For those who didn’t see F9 in IMAX this past summer, Universal went and put up the attached five-minute Jurassic World: Dominion prologue for public consumption. The prehistoric prologue offered an origin for the franchise’s star T-Rex, akin to the “Sméagol finds the ring of power” prologue of The Lord of the Rings: The Return of the King. The “dawn of time” setting and its “nature is a cruel beast” sensibilities reminded me of the “caveman discovers the black goo” prologue in The X-Files: Fight the Future. The second beat, which I did not divulge in detail at the time, exists in the post-Fallen Kingdom present-day world and features folks visiting a drive-in movie being attacked by dinosaurs.
As I noted at the time, the second portion played even better today than it might have in normal circumstances due to it A) being set in a location that has been frequented far more often in the last 18 months and B) serving as a metaphor for the movie industry as it exists today. But the most exciting portion of the tease was the “next summer” text, implying that we might have a conventional summer 2022 season to which to look forward. This was mid-June, as solid business for A Quiet Place part II and the lingering high of Godzilla Vs. Kong gave hope just before the Delta variant snatched away the promise of normalcy.

━━━━━━

# Short task 1
List every film title that appears in the commentary on the Jurassic World: Dominion prologue, in the order of first mention.
# Short task 2
Using the commentary on the Jurassic World: Dominion prologue, answer the following briefly:
(a) How long is the prologue that Universal released?
(b) Where are people attacked by dinosaurs in the second beat?
(c) What text in the tease does the writer call its most exciting portion?
# Short task 3
Resume the commentary on the Jurassic World: Dominion prologue from the point at which it stops.

# Given information
━━━━━━

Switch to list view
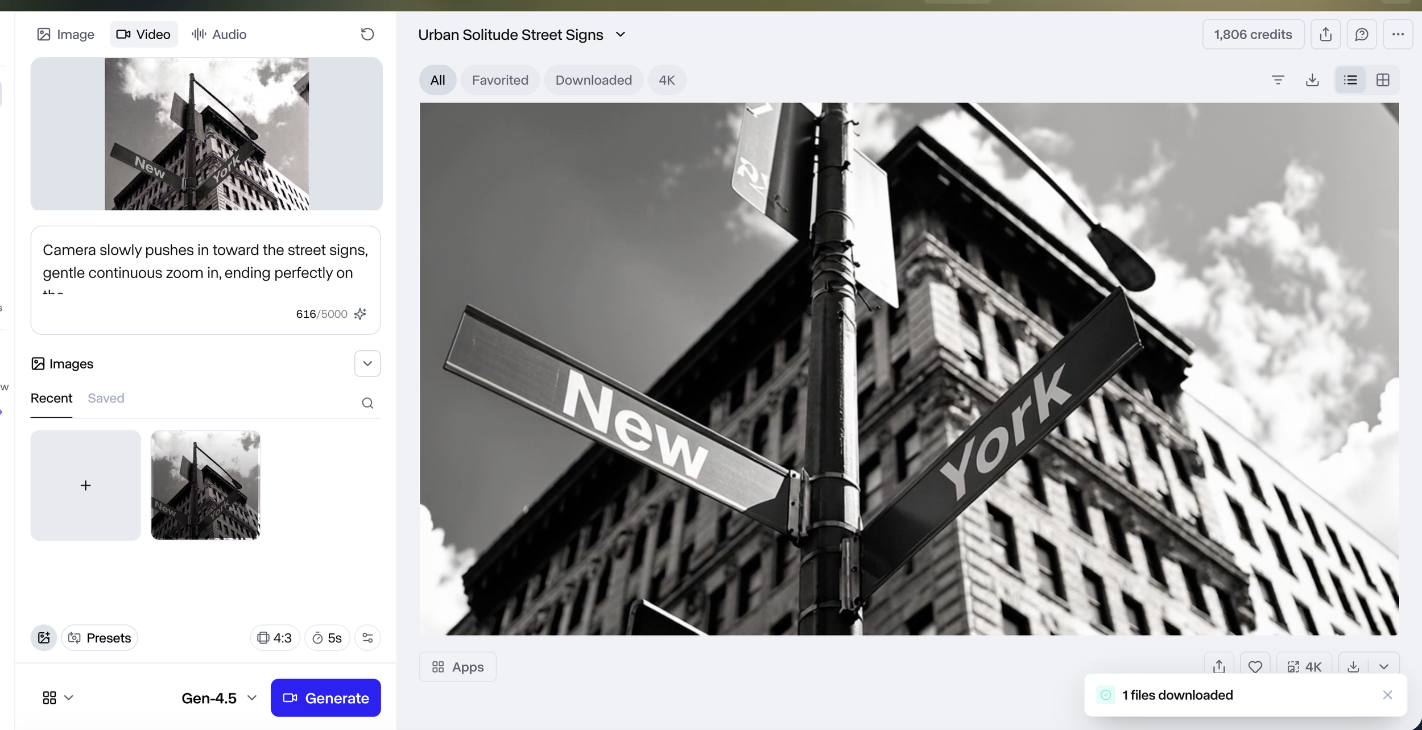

━━━━━━

# Written response 1
F9
Jurassic World: Dominion
The Lord of the Rings: The Return of the King
The X-Files: Fight the Future
Fallen Kingdom
A Quiet Place part II
Godzilla Vs. Kong

# Written response 2
(a) Five minutes.
(b) At a drive-in movie.
(c) The "next summer" text.

# Written response 3
Will emerging reports of another variant originating in South Africa bring similar grim tidings and threaten to squash what otherwise was promising to be a business as usual Christmas season? I cannot say, but if you’re not vaxxed, please get vaxxed. Suppose the prologue’s debut promised a normal summer movie season in 2022. In that case, the clip’s arrival online during Thanksgiving is hopefully the starting shot in the marketing campaigns for next summer’s biggest movies. If you recall, the first teaser to Jurassic World (the one with the lovely “sad-music” version of the Jurassic Park theme) debuted on November 25, 2014, two days earlier than planned after Disney announced a teaser for The Force Awakens on November 28.
I do not know if we’ll be getting the first conventional teaser for Jurassic World: Dominion alongside the late-December likes of Sing 2, The Matrix Resurrections and Spider-Man: No Way Home, but we already got a teaser for DC League of Super Pets (set for May 20, 2022) this week and I have to assume we’ll get another “This time we mean it!” trailer for Top Gun: Maverick over the late December blitz. Will we also get a teaser for Keanu Reeves’ John Wick: Chapter 4 alongside Lionsgate’s Underdog or Warner Bros.’ Matrix sequel? Can Disney drop a trailer for Doctor Strange in the Multiverse of Madness that doesn’t spoil Spider-Man: No Way Home?
And to the extent that mid-April now almost counts as summer, I imagine we’ll get first-look teases in the next month for Brad Pitt’s Bullet Train, Paramount’s Sonic the Hedgehog 2 and WB’s Fantastic Beasts: The Secrets of Dumbledore over the next month. And considering the value of dropping your trailers on what are likely to be the last super-duper blockbusters until The Batman in March versus the risk of beginning your marketing campaign too soon, will we see the June-August likes of Tom Hanks’ Elvis movie, Jordan Peele’s Nope or Illumination’s Minions 2: The Rise of Gru or will those less “obsessed fandom”-targeted flicks take advantage of not having to juice it earlier than required?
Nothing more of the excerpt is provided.